Le Rôle des Suppléments Nutritionnels dans la Dermatite Atopique Canine
Acides Gras Essentiels
Les acides gras oméga-3 et oméga-6 sont essentiels. L’EPA, un oméga-3 présent dans les huiles de poisson, interfère avec l’acide arachidonique et modifie la production d’eicosanoïdes, diminuant théoriquement les médiateurs inflammatoires et modifiant la barrière lipidique épidermique. Malgré de nombreuses études, les bienfaits cliniques supplémentaires de l’apport en acides gras essentiels pour le traitement de la DAC sont limités. Cependant, ces suppléments semblent avoir un effet épargnant sur certains médicaments (prédonisolone, cyclosporine, oclacitinib). Des études ont montré une réduction de la dose de ces médicaments associée à une supplémentation en acides gras oméga-3.
Vitamine E
La vitamine E joue un rôle dans le système immunitaire et possède des propriétés antioxydantes. Des études ont démontré une amélioration significative des scores de gravité de la DAC suite à une supplémentation en vitamine E.
Vitamine D
La vitamine D est importante pour un système immunitaire sain. Une étude contrôlée par placebo a démontré une diminution significative du prurit et des lésions cutanées chez des chiens recevant du cholécaciférol. Une surveillance attentive de la calcémie est nécessaire en raison du risque de toxicité.
Zinc
Une étude contrôlée en cross-over n’a pas mis en évidence d’amélioration significative du prurit, mais une diminution du score des lésions cutanées chez une proportion de chiens supplémentés en zinc. Le nombre d’animaux inclus et les facteurs confondants limitent l’interprétation de ces résultats.
Suppléments Non Nutritionnels
Cannabinoïdes
Les récepteurs cannabinoïdes sont surexprimés dans la peau des chiens atteints de DAC. Le palmitoyléthanolamide (PEA), une molécule endocannabinoïde, semble diminuer la libération d’histamine, de prostaglandine D2 et du facteur de nécrose tumorale par les mastocytes canins in vitro.

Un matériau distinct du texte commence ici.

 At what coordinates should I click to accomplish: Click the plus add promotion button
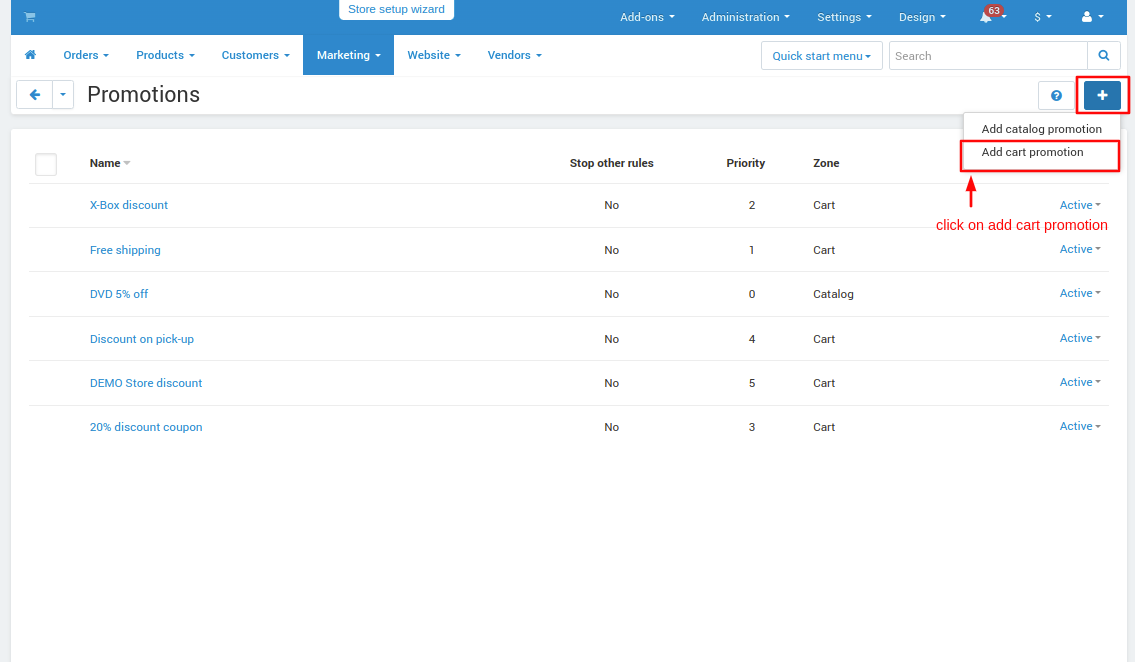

Une étude a montré des améliorations du prurit, des lésions cutanées et de la qualité de vie suite à une supplémentation en PEA ultra-micronisé, mais des limites méthodologiques importantes (absence de groupe contrôle, données basées sur l’observation des propriétaires) réduisent la valeur de ces résultats. Des études sur le CBD et le CBDA montrent des résultats variables.
Conclusion
Les régimes alimentaires évitant les allergènes jouent un rôle majeur chez les chiens allergiques. Certaines données suggèrent un intérêt de certains suppléments et régimes enrichis en association avec d’autres traitements. Des recherches supplémentaires, avec des méthodologies rigoureuses, sont nécessaires pour mieux comprendre les mécanismes d’action et confirmer l’efficacité de ces approches.